The classic is ethanol. Mandate increasing amounts of ethanol in gasoline. Reason: it reduces our dependence on foreign oil. This is an outright lie. It is a net energy consumer. When you add all the btu’s needed to produce a gallon of ethanol, it is more than the btu’s in the gallon of ethanol. Those were fossil btu’s from foreign oil that created that gallon of ethanol. So, no imports were reduced. It is cost ineffective. So, it must be subsidized with your tax dollars. Billions of them and growing. It is simply a farm subsidy bill. It drives up the price of gasoline. And, at times the price of food. So, billions of your tax dollars are spent and the price of gasoline goes up. Plus, environmentalists now say it adds to the carbon problem.

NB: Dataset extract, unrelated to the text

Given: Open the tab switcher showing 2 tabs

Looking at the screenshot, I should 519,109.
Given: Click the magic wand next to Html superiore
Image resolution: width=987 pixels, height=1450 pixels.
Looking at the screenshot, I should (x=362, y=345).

In 2007, the EPA mandated higher standards on diesel engines to reduce pollutants known as “particulate matter”. To do this the particulate matter must be trapped in the engines and burned. To do that, new diesel engines needed to be produced. Since this and many other moves like this broke GM and Chrysler, we taxpayers have had to bail them out with our tax dollars.

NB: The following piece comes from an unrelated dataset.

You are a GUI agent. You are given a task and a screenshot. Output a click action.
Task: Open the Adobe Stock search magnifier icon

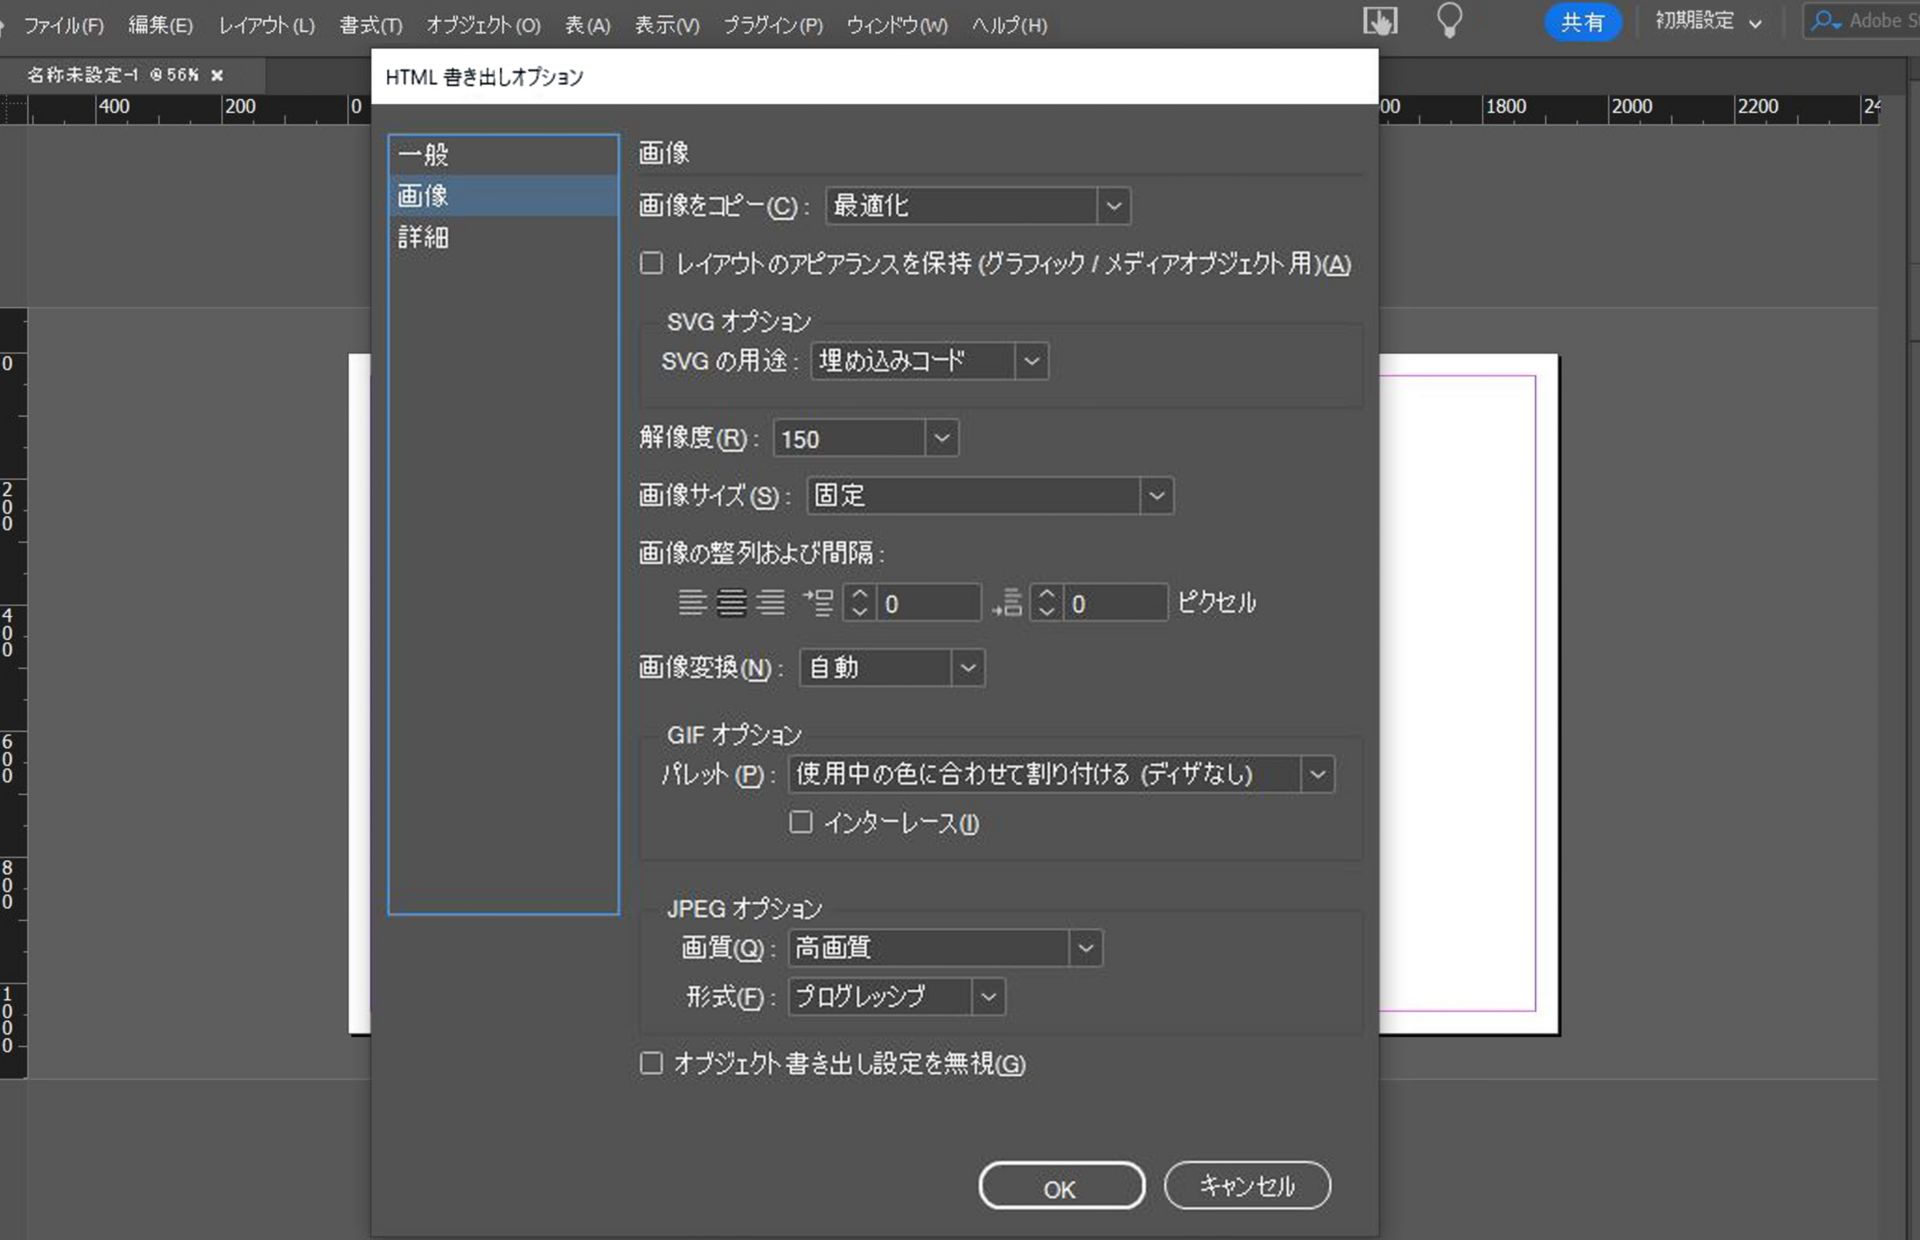click(1824, 20)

The results. The burning of the particulate matter in the engine reduced fuel economy. This increased the fuel burned, thus increasing carbon emissions. It decreased the mileage 2-4% while increasing the cost of the new engine $8,000-$10,000. Stepping that up more in 2010 will reduce mileage more and add another $10,000 to the cost of the engine. No gain, lot’s of pain. Pain for truck manufacturers, truckers, and you, since someone pays for all the bad decisions.

The state of California has mandated that 33% of their power come from renew-ables. Always eager to lead the Nation, California has been a bastion of good ideas. That’s why they are broke and issuing IOU’s. The state auditor has warned that the electricity sector poses a high risk to the state’s economy. They may be short on power as soon as 2011. Not content with setting goals that are impossible from a cost and physical perspective, the state has passed new regulations to curtail existing practices. Once-through cooling sucks water out the the ocean and rivers and discharges massive amounts of warmed water, supposedly harming some aquatic life. Ending this practice will close 19 plants that produce as much as 15% of the state’s power. The tab to get to the 2020 goal, $114 billion and growing. Federal and state tax dollars are going to subsidize the alternative power.

The result of all this. The state of California will run itself out of power as early as 2011. Utility bills will skyrocket. More businesses and taxpayers will exit California replaced by more illegal Mexicans. The state deficit will grow and the state will be asking for help from Washington.

You want cap and trade? Here are three classic examples of what happens when the government gets involved in energy. Do you want the Federal government involved in every aspect of energy in this country?